The mechanism for paraquat toxicity involves oxidative stress and inflammation: a model for Parkinson's disease

Abstract

Parkinson's disease (PD) is a neurodegenerative disorder known to affect the dopaminergic neurons in the substantia nigra. Epidemiological studies have shown an increased risk of developing PD with exposure to paraquat. In this study, we examined the source of reactive oxygen species (ROS) and the underlying signaling pathway for paraquat-induced cytotoxicity to BV-2 microglial cells. Paraquat-induced ROS production was attenuate by inhibitors for NADPH oxidase, protein kinase C and extracellular signal-regulated kinases 1/2. Under inflammatory conditions, microglial cells respond to cytokines by induction of inducible nitric oxide synthase which produces nitric oxide (NO).

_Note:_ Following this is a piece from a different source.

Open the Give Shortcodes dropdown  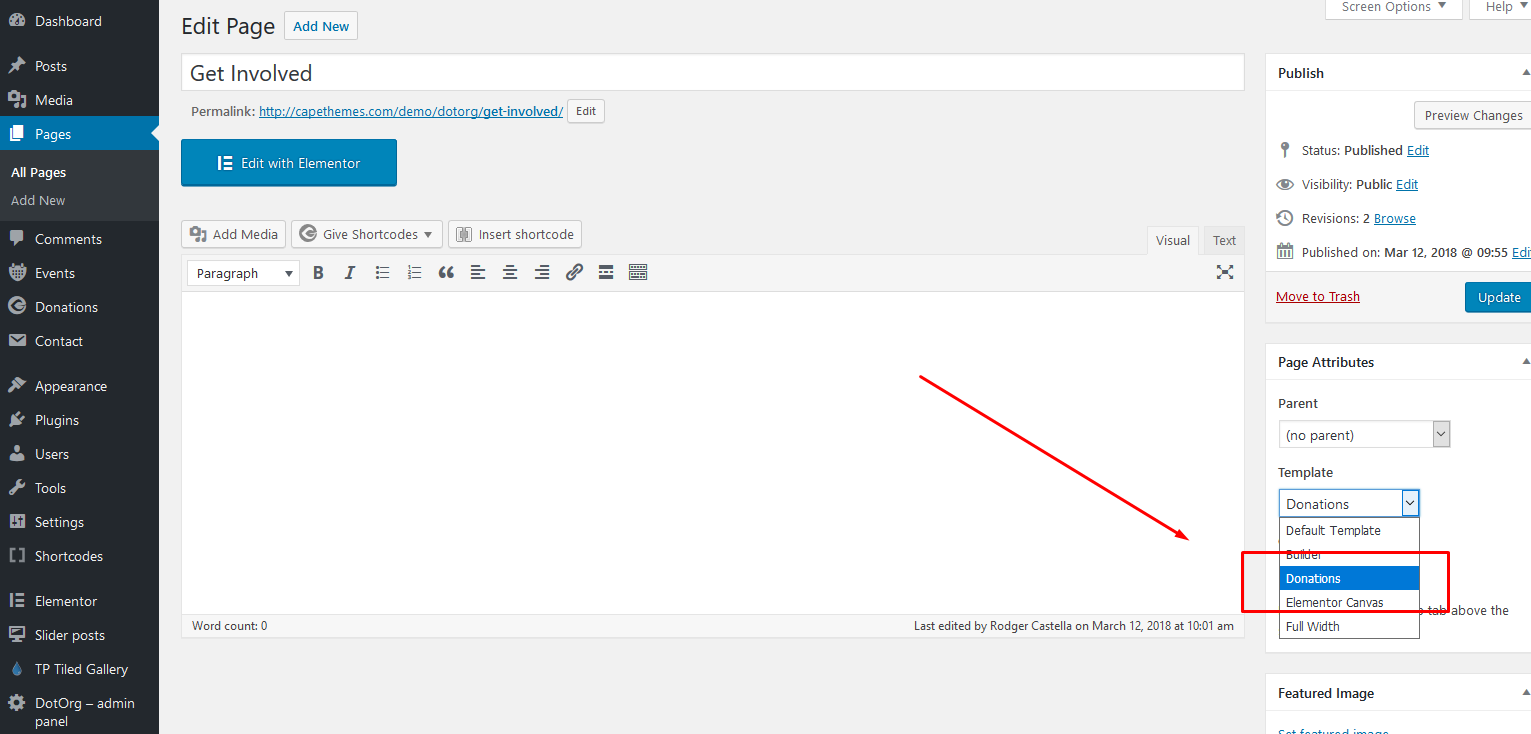click(366, 234)
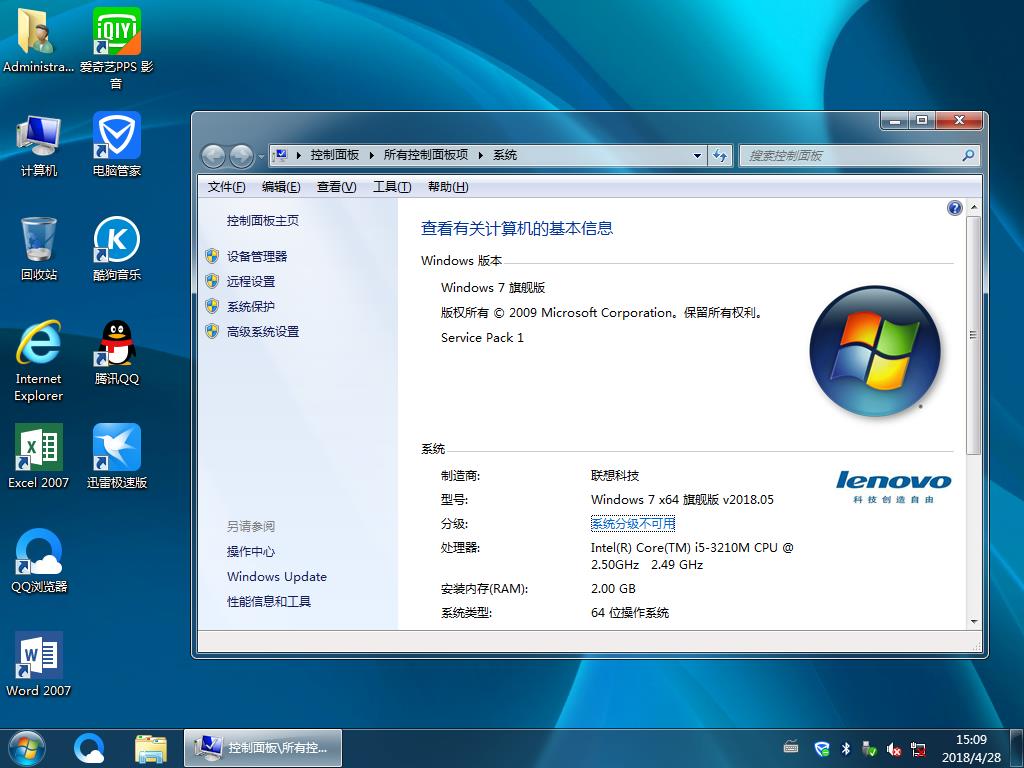The image size is (1024, 768).
Task: Open 电脑管家 from the system tray
Action: tap(820, 748)
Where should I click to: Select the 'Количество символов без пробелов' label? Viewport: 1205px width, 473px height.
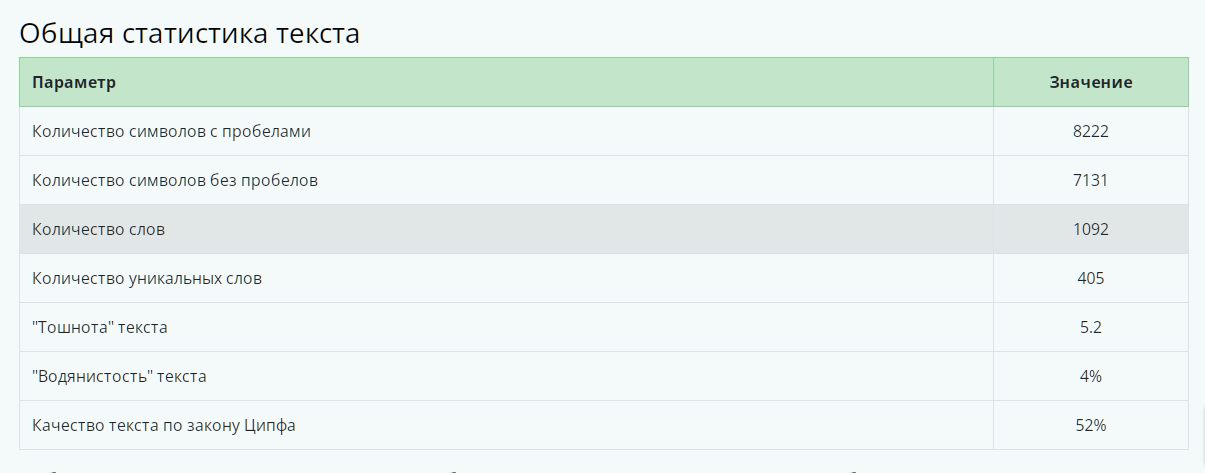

Our results show that paraquat inhibited cytokine-induced NO production but only moderately enhanced ROS production in microglial cells. We wanted to determine the role of NADPH oxidase in neuronal cells. Paraquat induced the upregulation of the p67phox subunit protein and NOX2 mRNA of NADPH oxidase in differentiated SH-SY5Y cells. In conclusion, our data suggest that NADPH oxidase plays a significant role in the toxicity of paraquat.